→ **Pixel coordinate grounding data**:

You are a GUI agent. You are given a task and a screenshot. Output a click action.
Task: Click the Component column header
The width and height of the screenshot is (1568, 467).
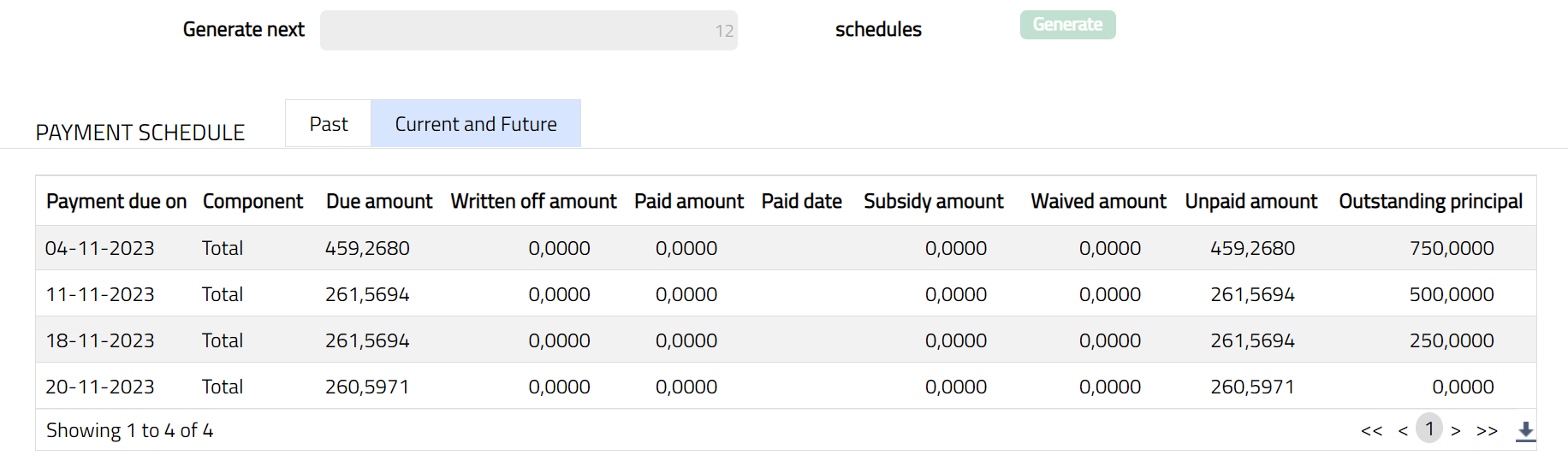point(252,201)
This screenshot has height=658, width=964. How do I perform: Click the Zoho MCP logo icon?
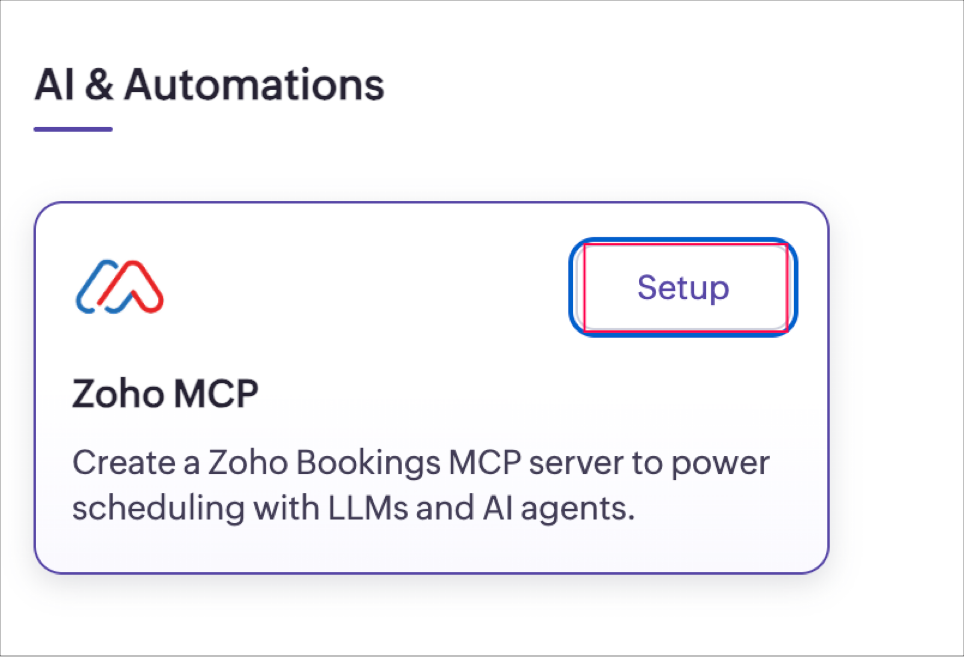point(119,285)
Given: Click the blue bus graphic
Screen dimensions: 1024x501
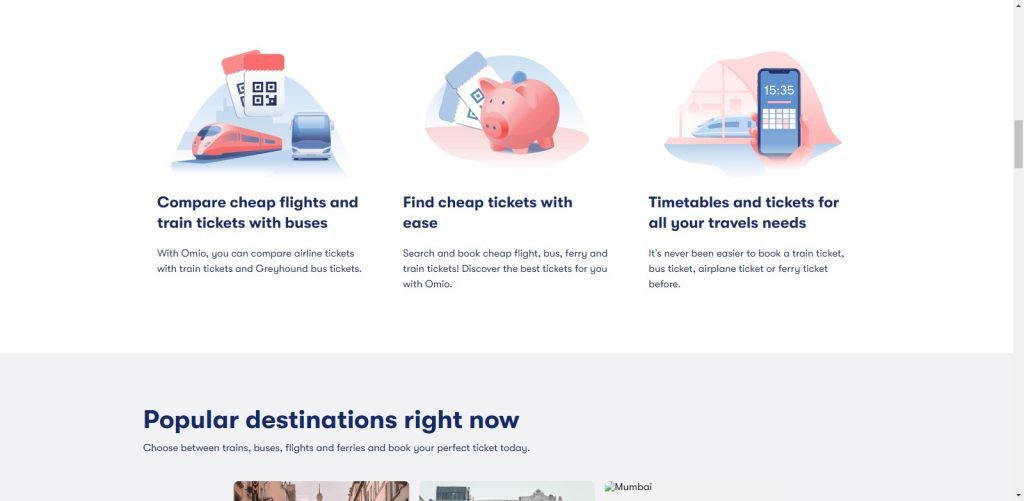Looking at the screenshot, I should 311,137.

→ **Assignment**:
Print exactly the lines from the line with "This screenshot has" through the end of the data, both ends included, and print no pictures.

→ **Response to this task**:
This screenshot has height=658, width=964. How do I perform: Click the Zoho MCP logo icon?
point(119,285)
Given: Click the blue bus graphic
Screen dimensions: 1024x501
Looking at the screenshot, I should 311,137.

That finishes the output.